**Exercise:** Copy each line below exactly.

Source data
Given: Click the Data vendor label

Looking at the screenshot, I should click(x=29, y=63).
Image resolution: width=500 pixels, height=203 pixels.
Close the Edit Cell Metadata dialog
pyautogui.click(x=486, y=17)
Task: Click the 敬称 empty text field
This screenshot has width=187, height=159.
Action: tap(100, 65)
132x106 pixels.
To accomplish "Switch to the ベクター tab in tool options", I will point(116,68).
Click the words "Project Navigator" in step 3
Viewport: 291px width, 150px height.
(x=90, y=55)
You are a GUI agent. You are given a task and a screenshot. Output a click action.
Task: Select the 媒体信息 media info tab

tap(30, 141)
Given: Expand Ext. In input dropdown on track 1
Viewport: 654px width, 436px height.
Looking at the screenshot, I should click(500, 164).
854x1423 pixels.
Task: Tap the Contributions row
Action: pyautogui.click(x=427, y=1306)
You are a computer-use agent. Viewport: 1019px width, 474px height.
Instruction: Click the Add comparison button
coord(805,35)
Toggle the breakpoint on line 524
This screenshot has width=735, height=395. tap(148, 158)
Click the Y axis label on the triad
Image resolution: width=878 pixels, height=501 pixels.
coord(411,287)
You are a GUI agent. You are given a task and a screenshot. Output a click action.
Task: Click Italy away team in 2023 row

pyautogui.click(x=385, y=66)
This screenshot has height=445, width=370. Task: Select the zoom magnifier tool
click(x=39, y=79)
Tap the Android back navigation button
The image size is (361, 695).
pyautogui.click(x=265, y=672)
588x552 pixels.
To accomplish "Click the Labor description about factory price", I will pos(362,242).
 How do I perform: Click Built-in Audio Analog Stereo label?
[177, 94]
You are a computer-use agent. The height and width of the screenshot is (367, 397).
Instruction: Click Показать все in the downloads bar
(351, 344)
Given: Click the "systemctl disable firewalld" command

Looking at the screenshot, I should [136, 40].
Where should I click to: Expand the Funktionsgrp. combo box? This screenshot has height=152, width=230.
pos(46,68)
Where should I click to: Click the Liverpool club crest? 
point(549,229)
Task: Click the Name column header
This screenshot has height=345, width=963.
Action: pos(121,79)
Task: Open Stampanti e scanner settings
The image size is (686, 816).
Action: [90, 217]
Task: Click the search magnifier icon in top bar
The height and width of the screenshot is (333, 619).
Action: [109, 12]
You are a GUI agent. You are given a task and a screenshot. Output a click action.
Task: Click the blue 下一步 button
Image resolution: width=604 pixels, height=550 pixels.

**Output for this task:**
Given: Click the Data vendor label

Looking at the screenshot, I should click(x=29, y=63).
Image resolution: width=500 pixels, height=203 pixels.
Close the Edit Cell Metadata dialog
pyautogui.click(x=486, y=17)
Task: Click the 敬称 empty text field
This screenshot has width=187, height=159.
Action: tap(100, 65)
132x106 pixels.
To accomplish "Switch to the ベクター tab in tool options", I will point(116,68).
Click the words "Project Navigator" in step 3
Viewport: 291px width, 150px height.
(x=90, y=55)
You are a GUI agent. You are given a task and a screenshot. Output a click action.
Task: Select the 媒体信息 media info tab

tap(30, 141)
Given: Expand Ext. In input dropdown on track 1
Viewport: 654px width, 436px height.
Looking at the screenshot, I should click(500, 164).
854x1423 pixels.
Task: Tap the Contributions row
Action: pyautogui.click(x=427, y=1306)
You are a computer-use agent. Viewport: 1019px width, 474px height.
Instruction: Click the Add comparison button
coord(805,35)
Toggle the breakpoint on line 524
This screenshot has width=735, height=395. tap(148, 158)
Click the Y axis label on the triad
Image resolution: width=878 pixels, height=501 pixels.
coord(411,287)
You are a GUI agent. You are given a task and a screenshot. Output a click action.
Task: Click Italy away team in 2023 row

pyautogui.click(x=385, y=66)
This screenshot has height=445, width=370. Task: Select the zoom magnifier tool
click(x=39, y=79)
Tap the Android back navigation button
The image size is (361, 695).
pyautogui.click(x=265, y=672)
588x552 pixels.
To accomplish "Click the Labor description about factory price", I will pos(362,242).
 How do I perform: Click Built-in Audio Analog Stereo label?
[177, 94]
You are a computer-use agent. The height and width of the screenshot is (367, 397).
Instruction: Click Показать все in the downloads bar
(351, 344)
Given: Click the "systemctl disable firewalld" command

Looking at the screenshot, I should [136, 40].
Where should I click to: Expand the Funktionsgrp. combo box? This screenshot has height=152, width=230.
pos(46,68)
Where should I click to: Click the Liverpool club crest? 
point(549,229)
Task: Click the Name column header
This screenshot has height=345, width=963.
Action: pos(121,79)
Task: Open Stampanti e scanner settings
The image size is (686, 816).
Action: [90, 217]
Task: Click the search magnifier icon in top bar
The height and width of the screenshot is (333, 619).
Action: [109, 12]
You are a GUI agent. You are given a task and a screenshot. Output a click action.
Task: Click the blue 下一步 button
Image resolution: width=604 pixels, height=550 pixels.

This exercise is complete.